§ WORK REQUIRED
Give back the records below exactly, omitting the pictures.
= = =
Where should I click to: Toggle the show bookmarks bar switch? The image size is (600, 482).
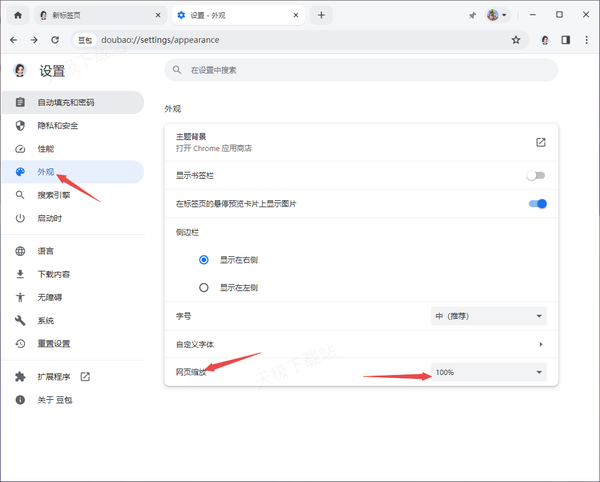point(537,176)

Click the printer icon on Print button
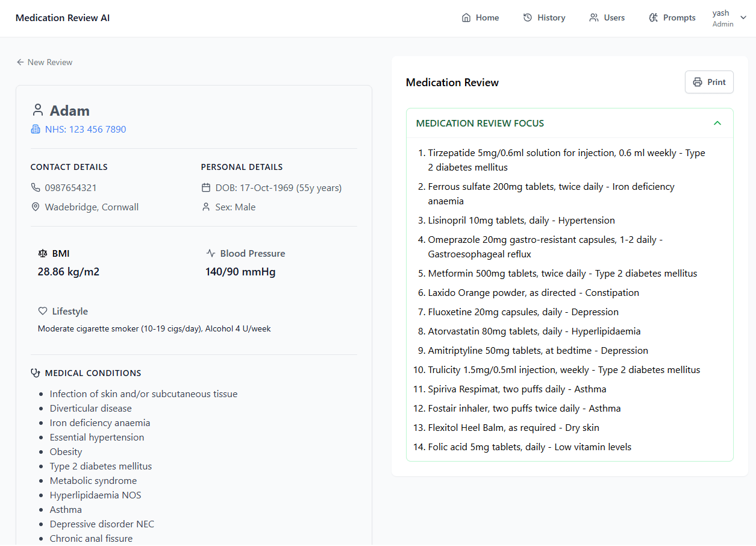pos(698,82)
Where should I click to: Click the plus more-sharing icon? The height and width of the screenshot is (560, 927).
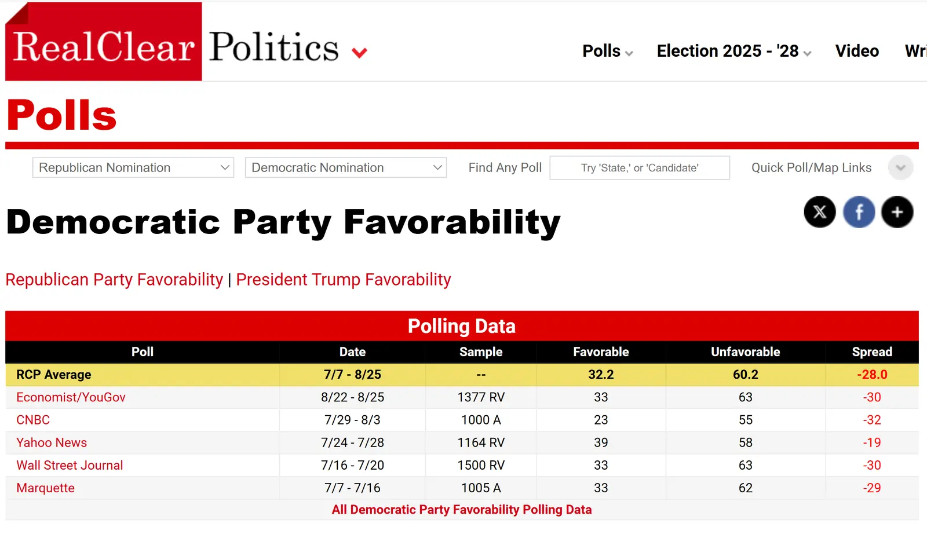tap(897, 212)
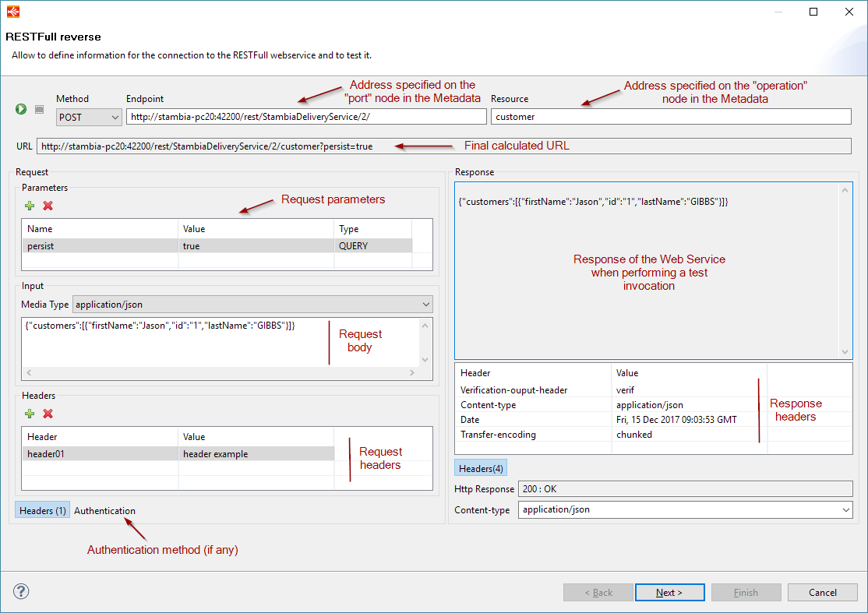This screenshot has height=613, width=868.
Task: Switch to the Authentication tab
Action: 104,510
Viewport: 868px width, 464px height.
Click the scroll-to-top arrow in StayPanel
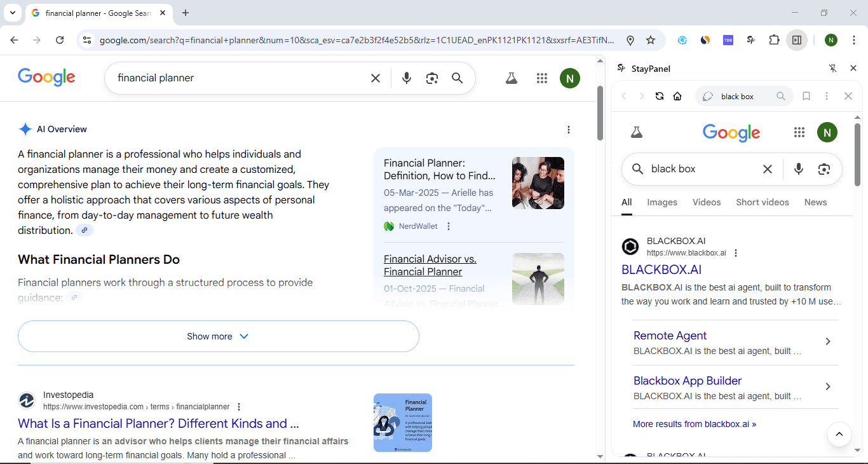pyautogui.click(x=839, y=434)
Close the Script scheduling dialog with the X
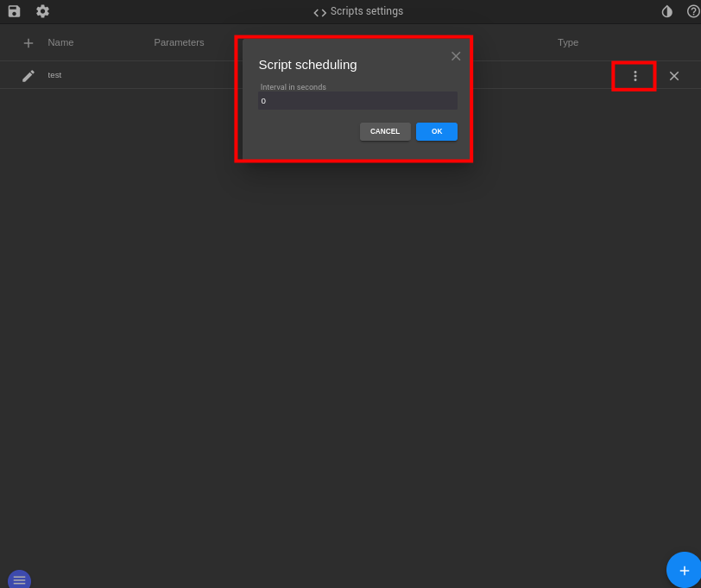 (x=456, y=55)
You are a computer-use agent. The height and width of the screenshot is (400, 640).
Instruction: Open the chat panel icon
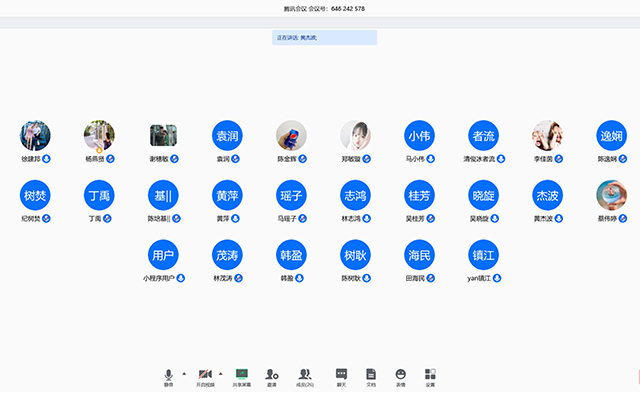click(341, 374)
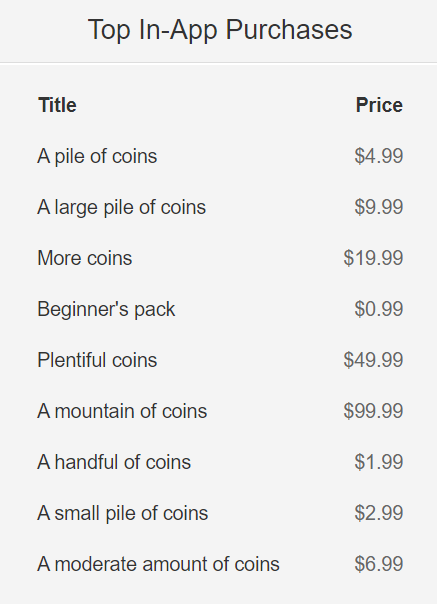Click the $0.99 price
437x604 pixels.
378,309
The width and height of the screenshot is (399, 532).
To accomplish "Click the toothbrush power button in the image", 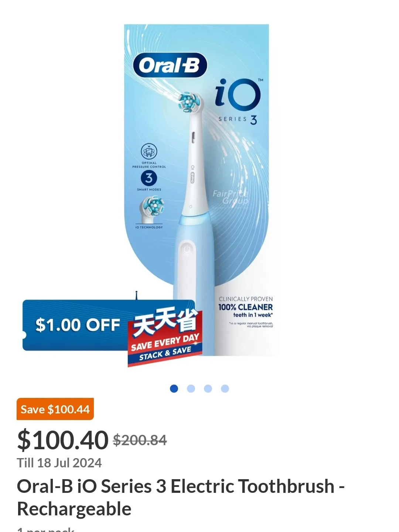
= = =
§ TASK ANSWER
Where should I click to: Toggle the show bookmarks bar switch? The image size is (600, 482).
point(537,176)

Click the printer icon on Print button
pos(698,82)
Where should I click to: Click the plus more-sharing icon? The height and width of the screenshot is (560, 927).
tap(897, 212)
This screenshot has height=613, width=868.
Task: Switch to the Authentication tab
Action: 104,510
Viewport: 868px width, 464px height.
Click the scroll-to-top arrow in StayPanel
pyautogui.click(x=839, y=434)
Close the Script scheduling dialog with the X
 (x=456, y=55)
You are a computer-use agent. The height and width of the screenshot is (400, 640).
Instruction: Open the chat panel icon
click(341, 374)
Click the $0.99 price
437x604 pixels.
378,309
The width and height of the screenshot is (399, 532).
To accomplish "Click the toothbrush power button in the image", 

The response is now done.